Marx, Jaurès et Jésus

Catholique, il précise tout de suite « être le député de tous, que les citoyens soient athées ou croyants, quelle que soit la religion, car je suis profondément laïque ». On pourra quand même mettre un portrait de Marx et de Jésus dans ce projet de BD. Et de Jaurès aussi. Car Pierre Dharréville est devenu journaliste à l’Humanité à 23 ans, chargé de suivre Jospin à Matignon. « Une période passionnante, en plein dans la marmite de l’actualité. Moi qui adore écrire, j’avais la chance de le faire tous les jours sur l’action de la gauche, les grands enjeux, les obstacles… » Sa plume se balade aussi en pages culture, où il a été critique de bandes dessinées (ah, c’est pour ça !), en plus de participer à la relance du magazine Pif Gadget. « La BD est un art à part entière qui m’a toujours fasciné. C’est un champ de création très vivant, populaire, qui prend de plus en plus de place dans les librairies », apprécie celui qui est membre du jury du prix Bulles d’Humanité.

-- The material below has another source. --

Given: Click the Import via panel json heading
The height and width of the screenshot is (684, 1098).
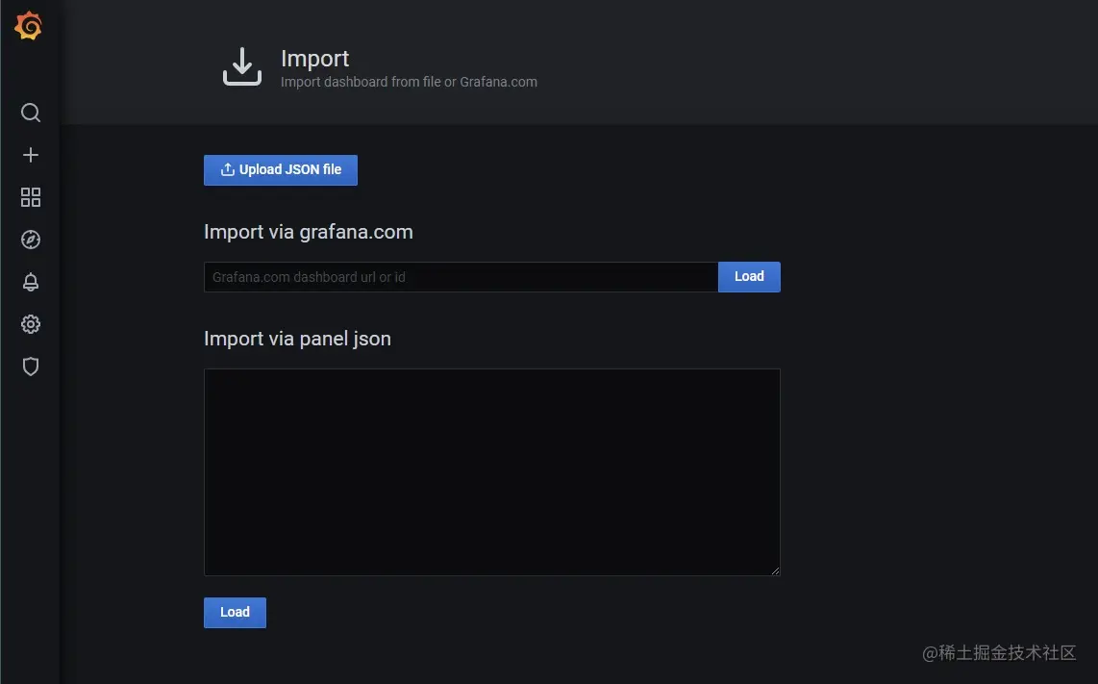Looking at the screenshot, I should point(298,340).
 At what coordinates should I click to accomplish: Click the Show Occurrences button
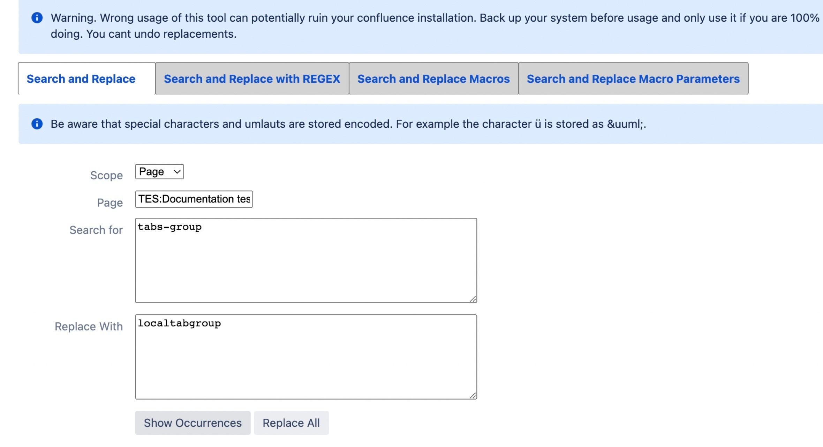click(x=193, y=423)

« L’obsession d’être utile »

Reste que, dans la vie, Pierre Dharréville se méfie des cases toutes faites… Il faudra donc être inventif dans notre BD, au moment de le montrer grattant une guitare avec son groupe les Bons Bardes, aux côtés de Marie-George Buffet, dont il a été collaborateur lorsqu’elle dirigeait le PCF, ou encore participant au sauvetage du journal la Marseillaise en 2014. « Il était promis à la liquidation. Nous avons mené une grande bataille pour lui donner un avenir. » Cela fait déjà quelques pages à colorier… Sans oublier celles ouvertes en 2017 à l’Assemblée, où le député a été de tous les combats face aux projets de la Macronie, en première ligne contre les ordonnances ciblant le Code du travail ou lors de la réforme (avortée) des retraites. À tel point qu’il est arrivé premier au classement des députés d’opposition les plus actifs, réalisé par le magazine Capital.

« J’ai l’obsession d’être utile », souffle l’élu, qui a démarré le mandat avec une proposition de loi qui a ouvert la porte à l’indemnisation du congé de proche aidant, et l’a terminé avec un texte consacré à la protection des biens communs. « Il s’agit d’obtenir toutes les victoires possibles, et aussi d’ouvrir l’avenir », explique Pierre Dharréville, qui espère bien siéger dans une majorité avec la Nupes d’ici quelques jours.